Epigenetics is a term that was coined many years before scientists knew much about genes. In the seventies, researchers found the first epigenetic modification – methyl groups added to genes. They learned that the methylation state of a gene could have an impact on its expression. Work continued, and the modern understanding of epigenetics was developed in the mid-nineties and was refined over about a decade. In that time, researchers developed a few ways to study epigenetic tags. One common method relies on bisulfite, a useful but damaging chemical that is also unable to reveal epigenetic modifications to one nucleotide base – cytosine.
For this work, the researchers took advantage of a natural class of enzymes used in the immune system, which are known to be convertible for lab purposes. These enzymes, APOBEC DNA deaminases, can act in place of bisulfite, without doing any damage. The tool is also able to tell the difference between two common types of epigenetic tags, hydroxymethylation and methylation.
“This technological advance paves the way to better understand complex biological processes such as how the nervous system develops or how a tumor progresses,” said co-senior author Hao Wu, Ph.D., an assistant professor of Genetics.

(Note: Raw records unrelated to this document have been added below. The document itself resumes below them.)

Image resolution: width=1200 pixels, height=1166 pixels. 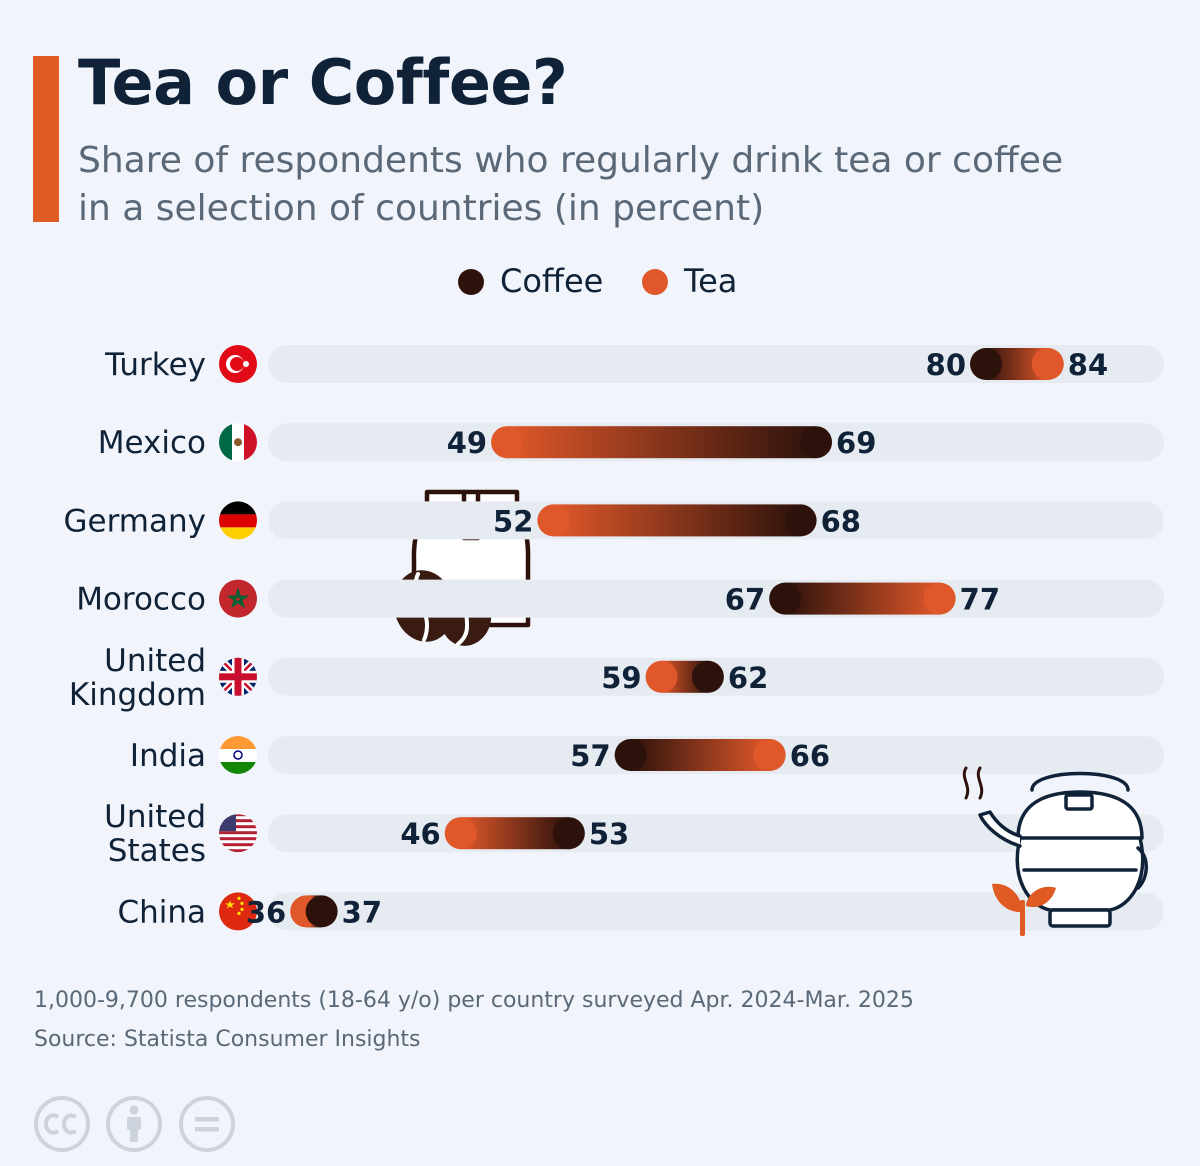 What do you see at coordinates (973, 783) in the screenshot?
I see `steam-icon` at bounding box center [973, 783].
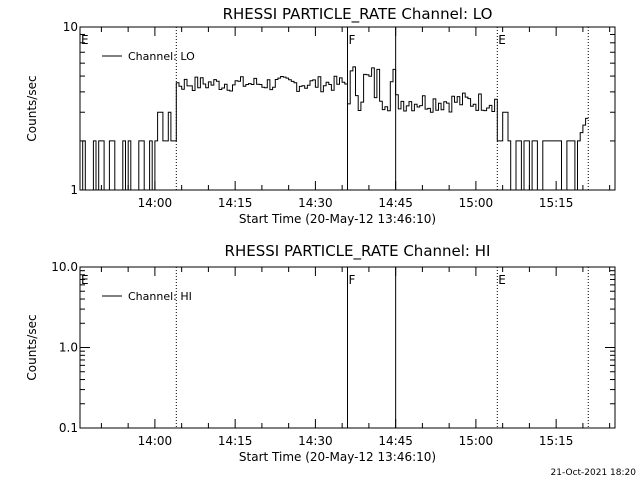 This screenshot has width=640, height=480. Describe the element at coordinates (358, 14) in the screenshot. I see `chart-title: RHESSI PARTICLE_RATE Channel: LO` at that location.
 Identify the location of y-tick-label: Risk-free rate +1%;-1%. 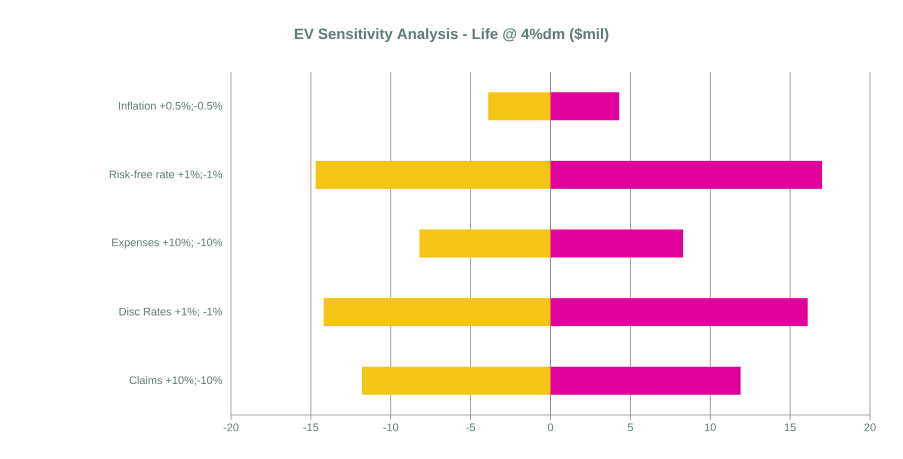
(166, 175).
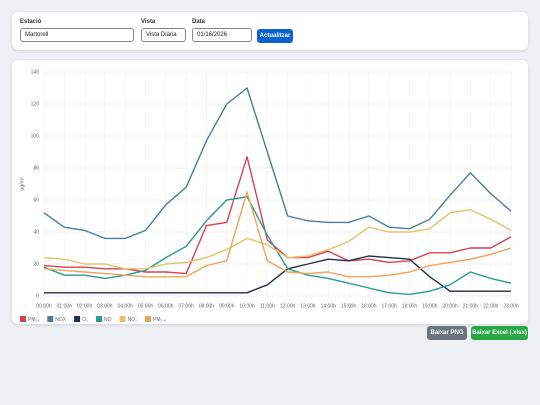 This screenshot has height=405, width=540. I want to click on date-input: 01/16/2026, so click(222, 35).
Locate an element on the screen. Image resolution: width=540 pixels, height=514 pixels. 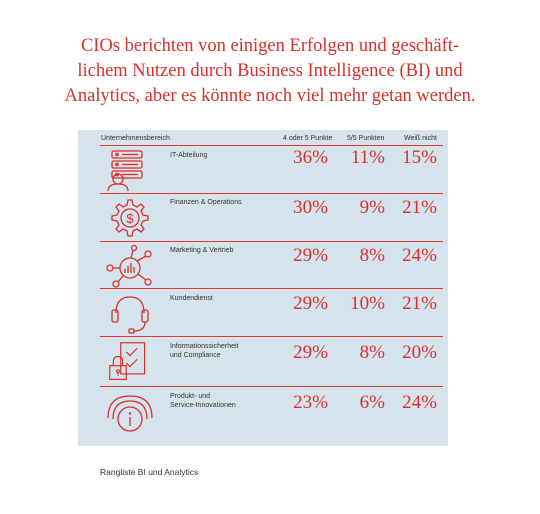
header-col3: Weiß nicht is located at coordinates (420, 138).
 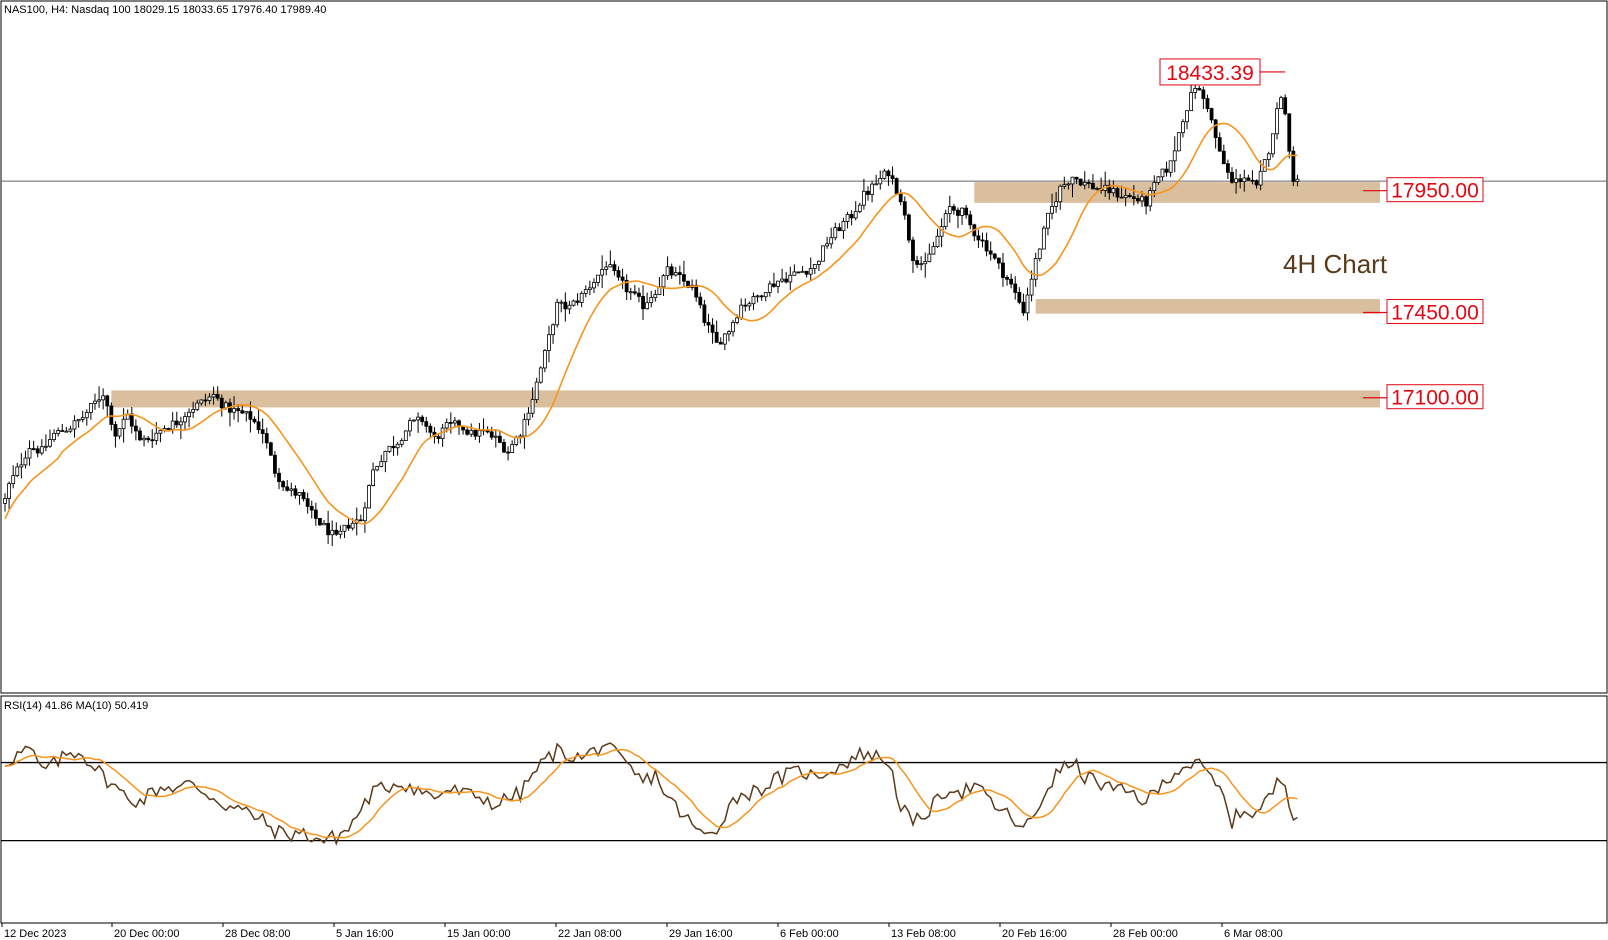 I want to click on x-axis-tick-label: 5 Jan 16:00, so click(x=365, y=934).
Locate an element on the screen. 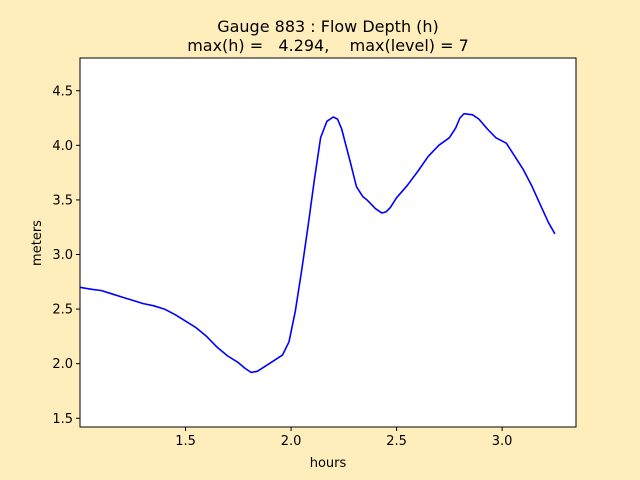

With their new technique, the team found that they needed 1,000 times less DNA to analyze the epigenetic tags in one type of neurons compared to previous bisulfate-dependent methods.
“We were able to show that sites along the genome that appear to be modified are in fact very different in terms of the distribution of these two marks,” Kohli added. “This finding suggests important and distinctive biological roles for the two marks on the genome.”